Der Verein Reistrommel hat letztes Jahr angefangen, in Bernau bei Berlin die Mißhandlung von VietnamesInnen in Bullenwachen zu recherchieren, dann in Berlin weitergemacht. Von 72 Anzeigen gegen Bullen wurden 40 Verfahren schon eingestellt. Die Bullen haben von Anfang an versucht, mit Kriminalisierung von Reistrommel e.V. zu reagieren, es gab mehrere Vorladungen, im Zusammenhang mit dem Widerstand in der Rhinstraße ist jetzt einer von Reistrommel wegen »Anstiftung zum Landfriedensbruch« angezeigt worden.

Spendenkonto: Antirassistische Initiative e.V., Konto Nr. 3939606, BLZ 100 200 50, Bank für Sozialwirtschaft, Stichwort »Rechtshilfe VietnamesInnen« (für Anwalts- und Prozesskosten) oder »Dang« (für den angeschossenen Vietnamesen).

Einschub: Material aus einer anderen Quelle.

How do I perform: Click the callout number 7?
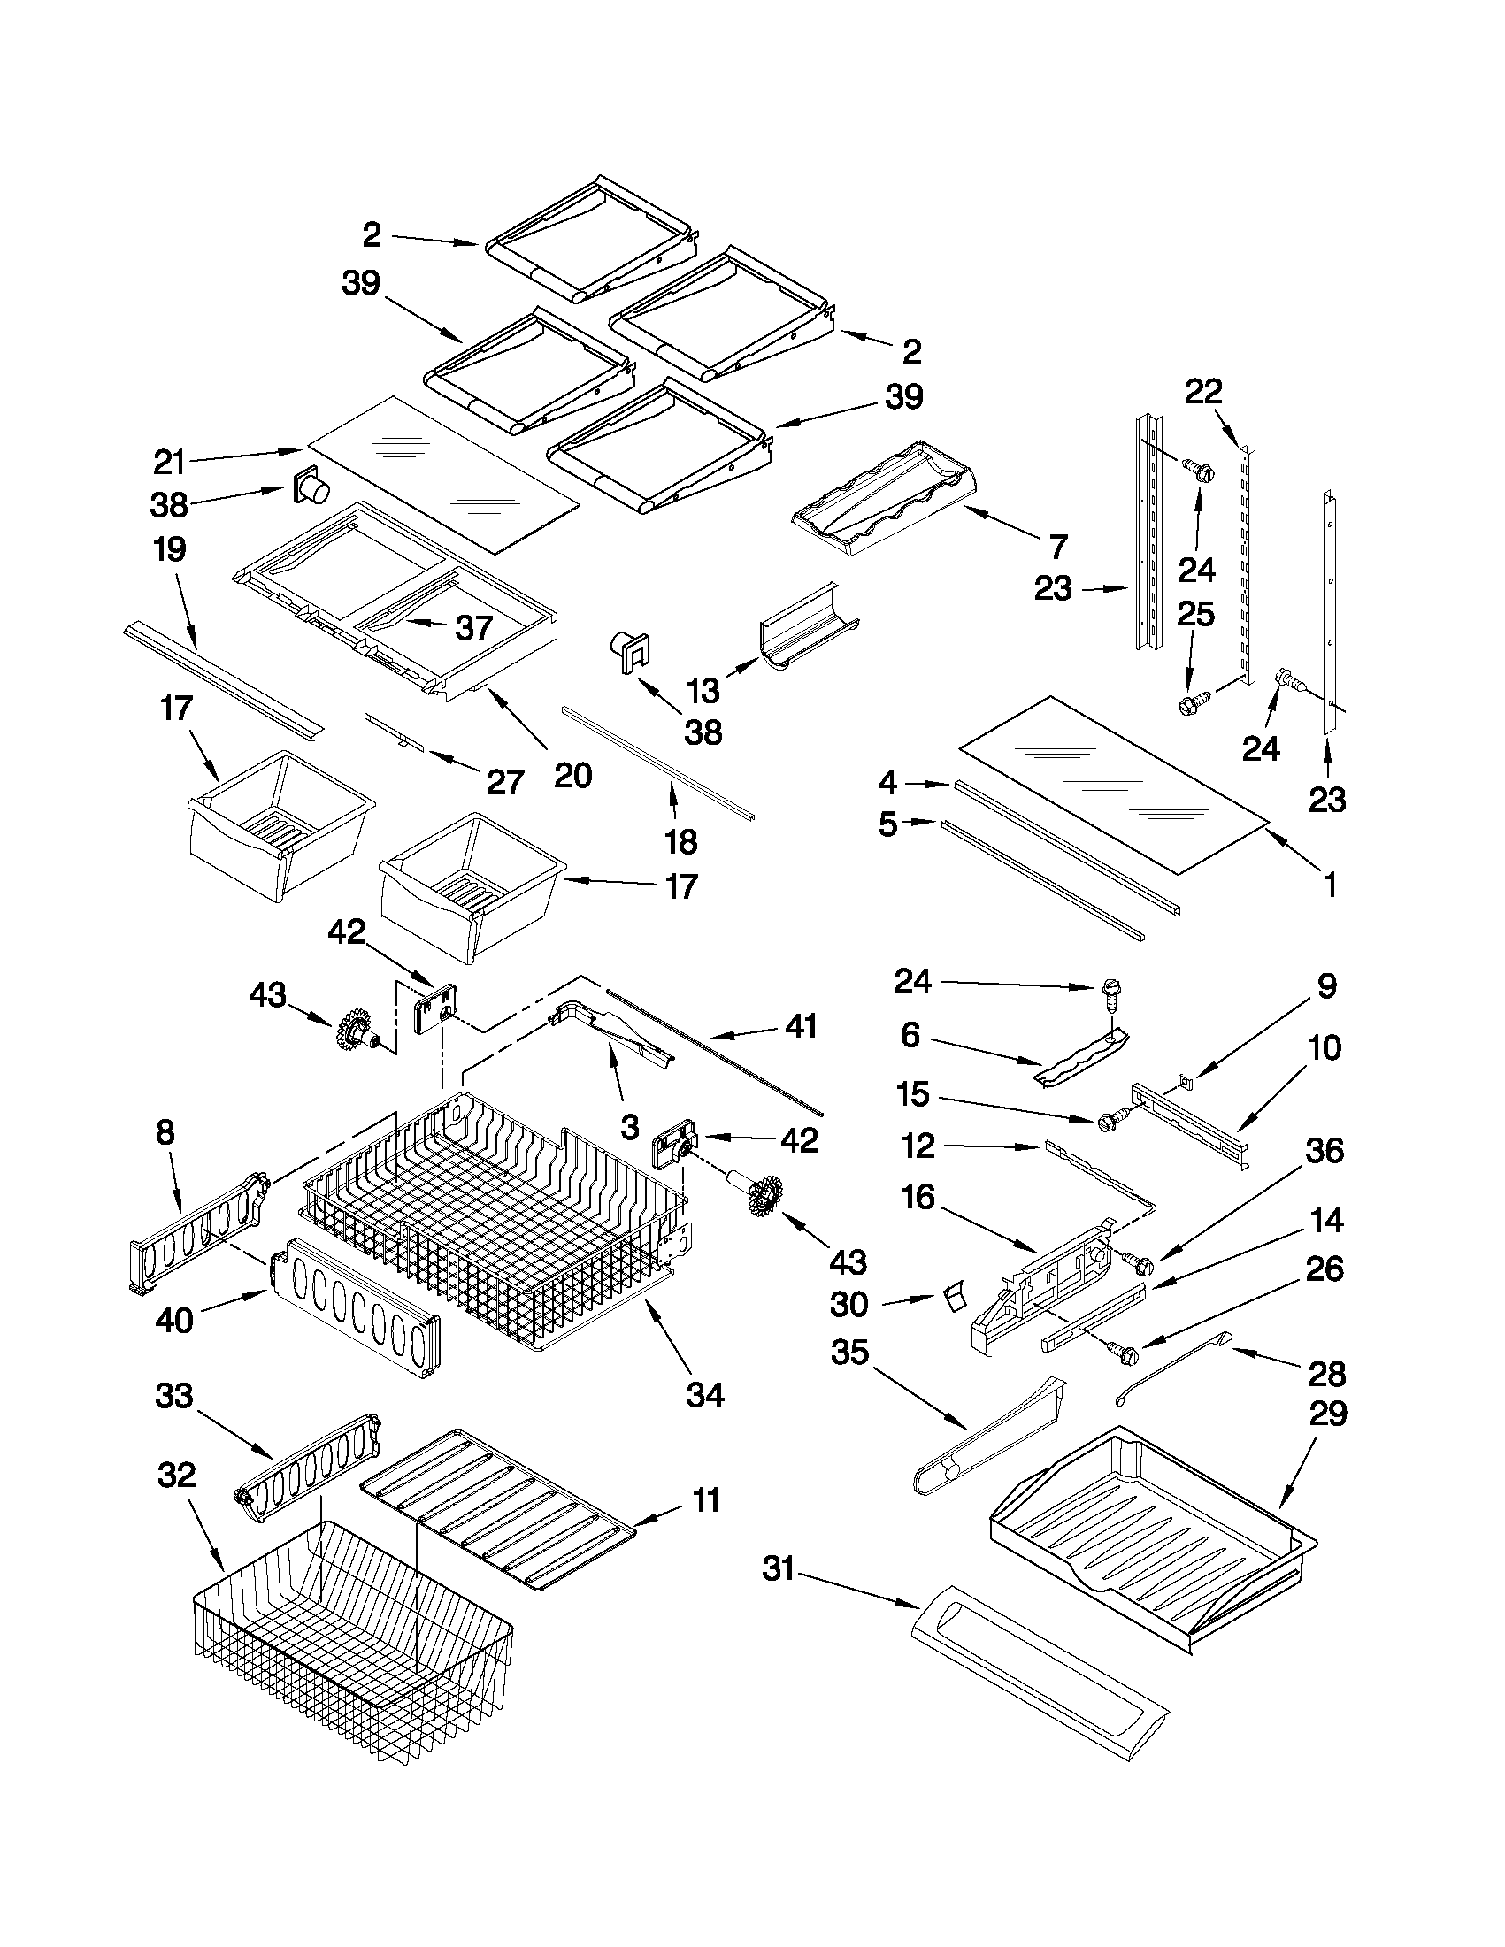point(1058,546)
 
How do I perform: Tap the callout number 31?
point(779,1568)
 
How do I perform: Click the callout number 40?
point(174,1320)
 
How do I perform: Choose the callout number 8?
point(165,1132)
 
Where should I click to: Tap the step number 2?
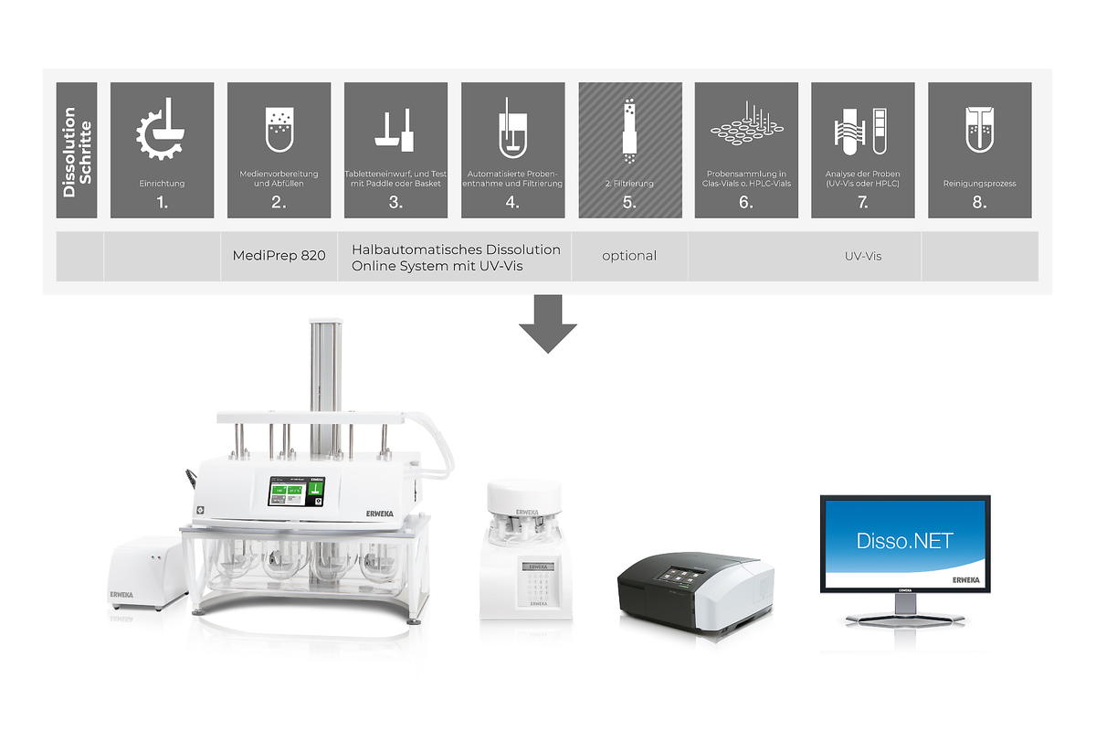(279, 203)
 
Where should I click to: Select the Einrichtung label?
(162, 184)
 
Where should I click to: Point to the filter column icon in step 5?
(629, 128)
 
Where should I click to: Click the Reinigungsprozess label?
(979, 184)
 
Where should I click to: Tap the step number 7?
(863, 203)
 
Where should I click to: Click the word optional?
(629, 256)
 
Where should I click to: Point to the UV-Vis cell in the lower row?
(862, 257)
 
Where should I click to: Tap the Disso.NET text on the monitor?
(904, 540)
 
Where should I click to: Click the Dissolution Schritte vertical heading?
(77, 151)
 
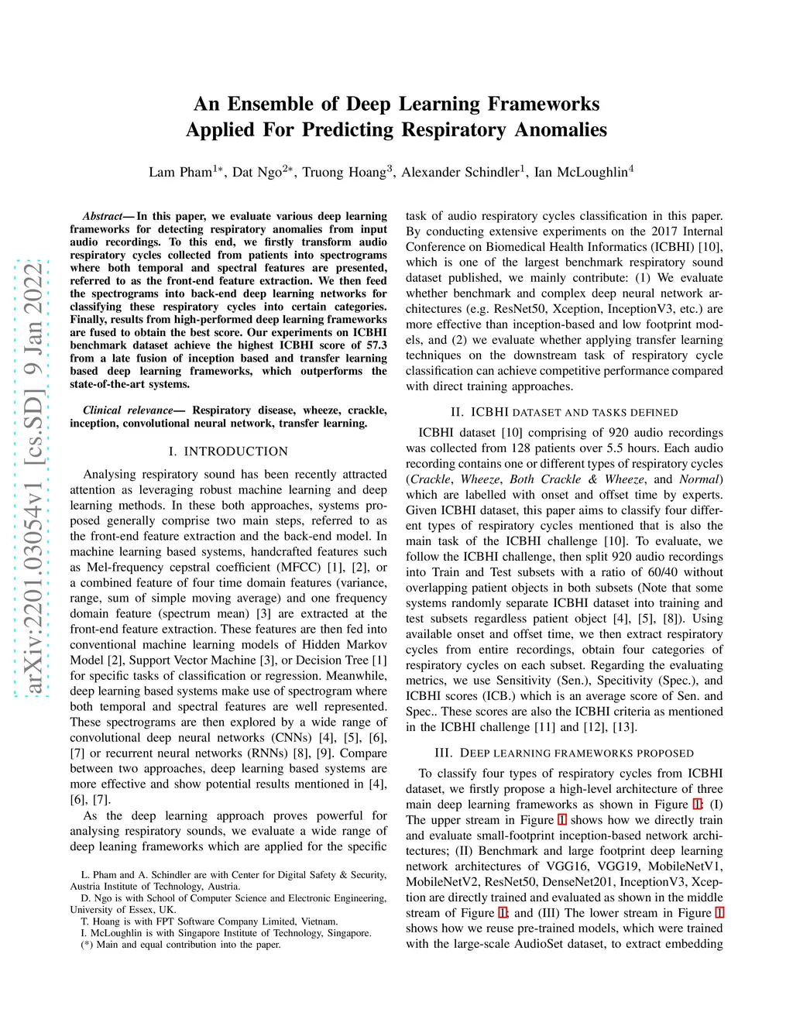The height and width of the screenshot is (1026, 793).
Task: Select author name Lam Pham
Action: pos(180,172)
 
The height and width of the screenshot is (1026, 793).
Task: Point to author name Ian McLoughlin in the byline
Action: pos(580,172)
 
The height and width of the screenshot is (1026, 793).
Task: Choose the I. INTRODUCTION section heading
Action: pos(228,451)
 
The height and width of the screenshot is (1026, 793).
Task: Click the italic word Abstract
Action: pos(102,216)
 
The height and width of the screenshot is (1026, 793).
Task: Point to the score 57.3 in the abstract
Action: pos(376,345)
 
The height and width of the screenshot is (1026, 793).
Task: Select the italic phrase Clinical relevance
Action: pos(128,410)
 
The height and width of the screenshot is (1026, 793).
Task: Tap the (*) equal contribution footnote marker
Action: pos(87,945)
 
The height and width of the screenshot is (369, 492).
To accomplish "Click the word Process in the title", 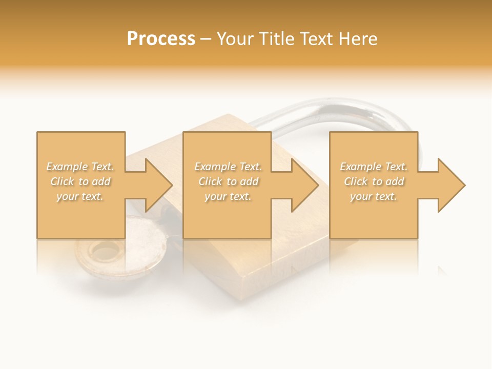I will [x=161, y=39].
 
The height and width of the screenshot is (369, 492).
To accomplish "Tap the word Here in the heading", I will [x=358, y=39].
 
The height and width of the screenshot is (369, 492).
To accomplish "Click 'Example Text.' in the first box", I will [x=80, y=167].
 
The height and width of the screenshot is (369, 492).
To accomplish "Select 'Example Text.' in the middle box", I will [x=228, y=167].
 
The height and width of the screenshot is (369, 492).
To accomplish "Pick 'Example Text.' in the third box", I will [x=374, y=167].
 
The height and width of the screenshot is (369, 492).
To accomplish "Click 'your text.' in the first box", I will [x=80, y=196].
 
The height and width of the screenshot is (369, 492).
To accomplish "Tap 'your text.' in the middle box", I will [x=228, y=196].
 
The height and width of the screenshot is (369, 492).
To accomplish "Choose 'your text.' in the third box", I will [x=374, y=196].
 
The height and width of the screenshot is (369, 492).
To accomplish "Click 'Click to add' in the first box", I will [x=80, y=181].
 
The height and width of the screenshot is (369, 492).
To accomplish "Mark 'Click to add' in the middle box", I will [x=228, y=181].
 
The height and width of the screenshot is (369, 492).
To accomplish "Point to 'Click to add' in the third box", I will [x=374, y=181].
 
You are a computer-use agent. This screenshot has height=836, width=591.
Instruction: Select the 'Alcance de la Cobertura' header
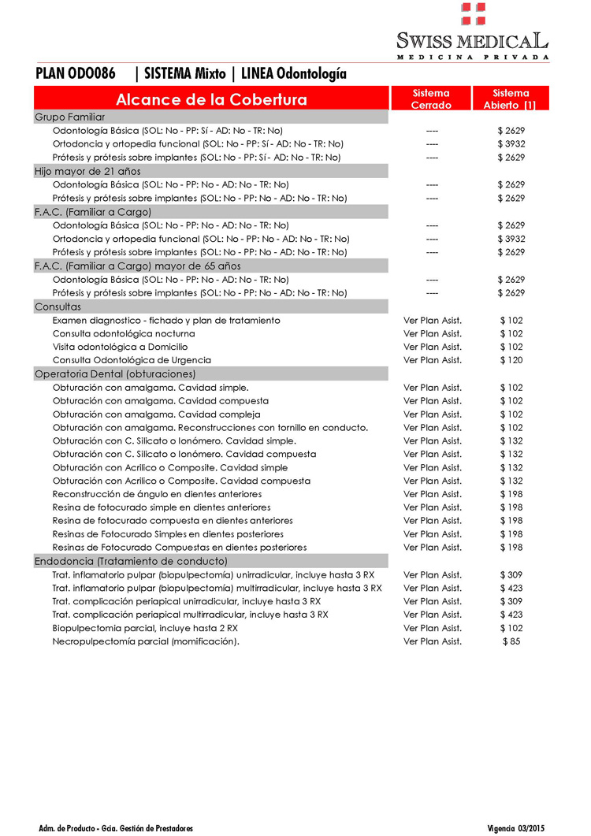(211, 99)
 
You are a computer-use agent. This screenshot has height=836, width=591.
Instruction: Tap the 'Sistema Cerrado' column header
(431, 99)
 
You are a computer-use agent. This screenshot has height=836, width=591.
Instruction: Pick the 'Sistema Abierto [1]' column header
(510, 99)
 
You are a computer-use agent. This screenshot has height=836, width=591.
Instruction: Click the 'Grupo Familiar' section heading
(69, 117)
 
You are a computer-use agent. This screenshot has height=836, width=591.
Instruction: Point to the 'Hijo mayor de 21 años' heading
(85, 171)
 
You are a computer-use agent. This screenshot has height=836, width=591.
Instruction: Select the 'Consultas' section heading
(58, 307)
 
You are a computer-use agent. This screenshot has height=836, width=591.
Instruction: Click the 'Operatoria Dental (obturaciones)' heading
(115, 374)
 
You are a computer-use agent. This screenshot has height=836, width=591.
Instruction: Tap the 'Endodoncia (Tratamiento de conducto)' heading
(131, 561)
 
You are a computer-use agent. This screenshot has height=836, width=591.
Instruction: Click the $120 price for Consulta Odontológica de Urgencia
(511, 360)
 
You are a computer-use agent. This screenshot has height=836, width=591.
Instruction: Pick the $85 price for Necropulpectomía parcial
(511, 641)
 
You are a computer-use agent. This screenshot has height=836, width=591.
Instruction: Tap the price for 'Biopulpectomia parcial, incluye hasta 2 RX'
(511, 628)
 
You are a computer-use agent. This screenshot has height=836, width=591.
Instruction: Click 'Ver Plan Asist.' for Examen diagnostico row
(433, 321)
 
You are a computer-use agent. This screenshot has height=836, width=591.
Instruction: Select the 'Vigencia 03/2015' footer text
(516, 828)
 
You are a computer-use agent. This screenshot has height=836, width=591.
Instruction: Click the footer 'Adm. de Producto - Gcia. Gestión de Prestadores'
(116, 828)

Die Auseinandersetzung um die Anwesenheit der VietnamesInnen hat erst begonnen; wenn in ein paar Monaten der Rückführungsvertrag abgeschlossen sein wird, und alles deutet darauf hin, kann es richtig losgehen. Reistrommel erwartet eine Menschenjagd großen Ausmaßes. Gerade deshalb war es ein wichtiges Zeichen, daß sich Leute jetzt zur Wehr gesetzt haben, und wir sollten uns an diesen Kampf beteiligen.